Background

Lung cancer is the leading cause of cancer-related deaths worldwide, accounting for approximately 1.79 million fatalities annually [1]. Non-small cell lung cancer (NSCLC) accounts for 85% of cases, with low survival rates with existing treatments. In recent years, NSCLC therapy has undergone an enormous shift since the identification of immunological checkpoints and the subsequent development of immune checkpoint inhibitors (ICIs) [2]. Immunocheckpoint blockade (ICB) targeting the programmed cell death-1/programmed death-ligand1 (PD-1/PD-L1) pathway has become a new standard treatment for NSCLC, improving survival rates either when used alone or in conjunction with conventional chemotherapy [3]. Despite recent developments in immunotherapy, more research is still required to fully comprehend the biology of immune-responsive subsets.

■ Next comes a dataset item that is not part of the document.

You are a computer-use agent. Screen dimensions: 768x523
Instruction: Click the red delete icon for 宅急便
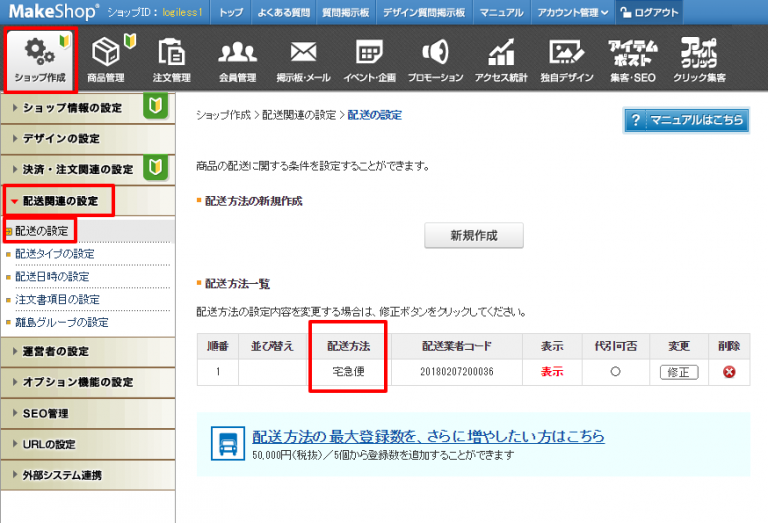click(x=729, y=372)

The immune system may be stimulated, and the tumor response to immunotherapy may be improved, by DNA damage, which can be intrinsic due to tumor genomic instability or exacerbated as a result of DNA-damaging treatments [4]. The cGAS-STING signaling pathway is a crucial cytosolic DNA sensing mechanism in vivo, involved in inducing the expression of type I interferons (IFNs) and influencing the body's immune response in controlling pathogen infection, tumor immunity, and autoimmune disorders. cGAS contains an extremely conserved nucleotidyltransferase domain that may detect double-stranded DNA (dsDNA) released into the cytosol [5]. This cGAS-STING signaling in turn triggers IFN I and cytokine response [6–8]. Since aberrant DNA is particularly prominent in cancer as a result of its release from necrotic cells and DNA leakage into the cytosol of cancer cells [9], cGAS signaling may trigger IFN I synthesis, immunological activation, and cancer cell apoptosis. Consequently, downregulating the cGAS-STING pathway would make it possible for cancer cells to avoid immune recognition and response. Furthermore, this pathway's activation can upregulate PD-L1, inhibiting cytotoxic T lymphocyte (CTLs) activity [10]; mutant p53 has also been shown to suppress downstream signaling from cGAS/STING pathway, thereby enabling immune evasion [11].

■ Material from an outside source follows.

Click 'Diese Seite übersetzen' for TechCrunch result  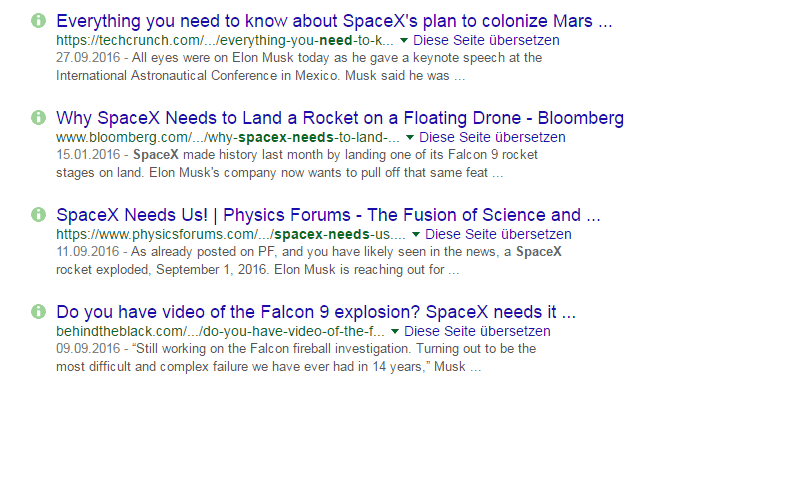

We studied the cGAS-STING pathway using systems biology, a holistic approach to decode complex, dynamic biological systems with numerous interrelationships and interactions that occur within the confines of time, physiology, and space [12–14]. One crucial tool in systems biology is mathematical modeling, which determines how biological system components interact to produce intricate dynamic behavior. Computational experiments using mathematical models to simulate biological systems could provide valuable insights into the driven mechanisms [15,16]. A unique systems biology toolbox is offered within the MATLAB framework, providing researchers with a versatile platform to explore biological systems, design algorithms, and create simulation tools [17–19]. In this study, we used mathematical modeling to address a knowledge gap by reconstructing the cGAS-STING signaling pathway using MATLAB and understanding its regulatory and molecular drivers through iterative model simulations and data analysis. This included the identification and validation of statistical parameters of the model, such as sensitivity, principal components, and model reduction. Altogether, these studies present a mathematical model as a framework to redesign complex signaling networks; modulating such signaling axes could allow better therapeutic intervention.